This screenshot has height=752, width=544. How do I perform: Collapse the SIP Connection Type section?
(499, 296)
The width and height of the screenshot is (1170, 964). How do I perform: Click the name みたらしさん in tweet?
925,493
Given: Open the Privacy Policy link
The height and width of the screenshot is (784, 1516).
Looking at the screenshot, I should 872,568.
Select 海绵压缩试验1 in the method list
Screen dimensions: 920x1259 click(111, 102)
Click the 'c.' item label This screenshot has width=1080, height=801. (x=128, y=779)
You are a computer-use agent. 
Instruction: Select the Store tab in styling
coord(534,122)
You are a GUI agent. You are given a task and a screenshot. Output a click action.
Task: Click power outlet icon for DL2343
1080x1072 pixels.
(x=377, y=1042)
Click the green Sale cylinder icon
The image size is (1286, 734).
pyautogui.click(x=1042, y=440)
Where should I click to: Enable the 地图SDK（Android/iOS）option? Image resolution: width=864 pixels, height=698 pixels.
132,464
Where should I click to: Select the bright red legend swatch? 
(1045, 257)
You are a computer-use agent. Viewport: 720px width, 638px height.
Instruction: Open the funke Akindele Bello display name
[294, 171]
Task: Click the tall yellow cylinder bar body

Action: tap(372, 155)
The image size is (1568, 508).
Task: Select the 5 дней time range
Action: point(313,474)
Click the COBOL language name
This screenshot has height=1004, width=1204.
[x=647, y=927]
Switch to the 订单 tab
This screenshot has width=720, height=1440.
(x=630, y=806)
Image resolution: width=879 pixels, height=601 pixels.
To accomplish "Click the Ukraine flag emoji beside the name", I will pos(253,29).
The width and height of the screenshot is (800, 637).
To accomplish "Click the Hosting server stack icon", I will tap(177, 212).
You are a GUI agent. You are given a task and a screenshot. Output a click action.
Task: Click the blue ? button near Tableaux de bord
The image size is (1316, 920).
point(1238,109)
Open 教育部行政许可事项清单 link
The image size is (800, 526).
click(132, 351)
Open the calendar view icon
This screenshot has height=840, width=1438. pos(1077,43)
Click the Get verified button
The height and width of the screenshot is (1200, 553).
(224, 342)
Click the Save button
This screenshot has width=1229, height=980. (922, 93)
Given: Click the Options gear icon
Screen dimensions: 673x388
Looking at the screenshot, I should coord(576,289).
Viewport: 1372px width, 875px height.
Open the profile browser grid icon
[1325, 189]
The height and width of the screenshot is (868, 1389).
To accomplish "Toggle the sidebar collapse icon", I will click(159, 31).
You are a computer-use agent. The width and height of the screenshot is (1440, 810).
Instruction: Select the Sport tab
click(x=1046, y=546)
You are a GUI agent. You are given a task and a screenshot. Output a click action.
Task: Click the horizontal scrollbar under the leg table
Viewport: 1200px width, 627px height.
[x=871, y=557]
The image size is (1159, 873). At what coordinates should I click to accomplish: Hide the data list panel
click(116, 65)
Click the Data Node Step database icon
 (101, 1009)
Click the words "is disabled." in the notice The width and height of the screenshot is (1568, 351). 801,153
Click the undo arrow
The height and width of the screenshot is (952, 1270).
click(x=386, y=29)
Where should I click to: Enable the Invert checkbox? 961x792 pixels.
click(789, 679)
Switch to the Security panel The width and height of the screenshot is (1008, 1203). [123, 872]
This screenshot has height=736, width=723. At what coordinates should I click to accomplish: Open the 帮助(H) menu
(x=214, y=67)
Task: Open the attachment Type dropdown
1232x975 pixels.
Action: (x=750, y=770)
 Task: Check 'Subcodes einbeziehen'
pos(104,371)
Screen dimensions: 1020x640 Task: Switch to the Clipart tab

GOAL OF THE EXERCISE: Copy out every line of the records from the one containing "Click the Save button" down to the one containing "will click(159, 31).", both included, and nothing else.

SOLUTION FOR THIS EXERCISE:
Click the Save button
This screenshot has width=1229, height=980. (922, 93)
Given: Click the Options gear icon
Screen dimensions: 673x388
Looking at the screenshot, I should coord(576,289).
Viewport: 1372px width, 875px height.
Open the profile browser grid icon
[1325, 189]
The height and width of the screenshot is (868, 1389).
To accomplish "Toggle the sidebar collapse icon", I will click(159, 31).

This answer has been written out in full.